Being Stuck In Denial & Blame Don’t Lead To Recovery
For those who were hit, as I said, there’s been no lack of blame being handed out against Google. One person in Google’s support forums posted an open letter holding Google to account over everything from his daughter’s tuition to food on the table. I asked — and am still waiting — for him to post what his sites were that were hit. So far, no response.
But as we’re doing reminders, here’s another one. Google is a for-profit company with two main customers: searchers and advertisers. Publishers are a distant third in the equation. Google has no mission statement to put food on the table of some third party. Indeed, it’s obvious that it can’t do this for everyone.
Pick your search term. Only ten pages are going to “win,” and there’s always more than ten people who believe they should be in the top results.
Ah, but perhaps Google’s just trying to let the big companies win. Sure, I heard this after the Florida Update, that Google was going after the mom-and-pop, trying to wipe out the “little guy.” But it’s obvious that this wasn’t the case. If that were true, how on earth did we end up nearly 10 years later with so many people now posting that Google’s trying to wipe out that same class of business. Surely they were all killed in 2003 and never allowed to return?
Meanwhile, someone tell Demand Media that big companies get a free pass. Panda hit it hard last year, and the company is still trying to recover.
Then there’s a revival of the argument that Google is a monopoly that should be regulated, as if search traffic is some type of public utility that businesses are entitled to.
As it turns out, Google has acknowledged that has a monopoly in search. That’s not illegal, but it could be subject to regulations. That’s something that’s being investigated now by entities such as the US Federal Trade Commission.
But if you were hit by Penguin, don’t expect the FTC is going to ride to your rescue.

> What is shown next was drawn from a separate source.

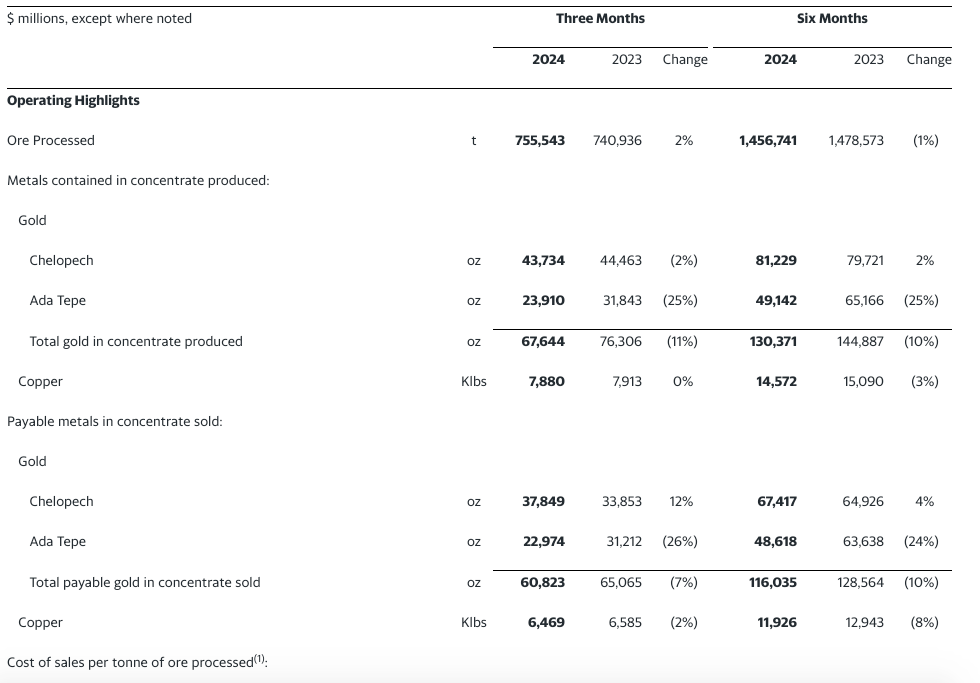Click the 1,456,741 six-month ore value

At best, it seems that arguments against Google might cause it to be forced to provide better visibility to competing search engines. That’s going to help about 0.000000000000000000001% of those who have been complaining about the latest update.
Moreover, if this does happen, if Google is forced to carry more NexTag listings (for example) than it already does, then those small businesses may wish that change hadn’t happened. You see, Google lists sites for free. NexTag charges through paid inclusion. No free ride. Of course, with Google doing paid inclusion now, even the Google free ride may become more limited.
In the end, the way forward to me — for those hit — isn’t to stay stuck in the past. That means if you were hit by Penguin, take a hard look at how you were generating your traffic from Google and really ask yourself if it was meeting Google’s guidelines. Chances are, it wasn’t.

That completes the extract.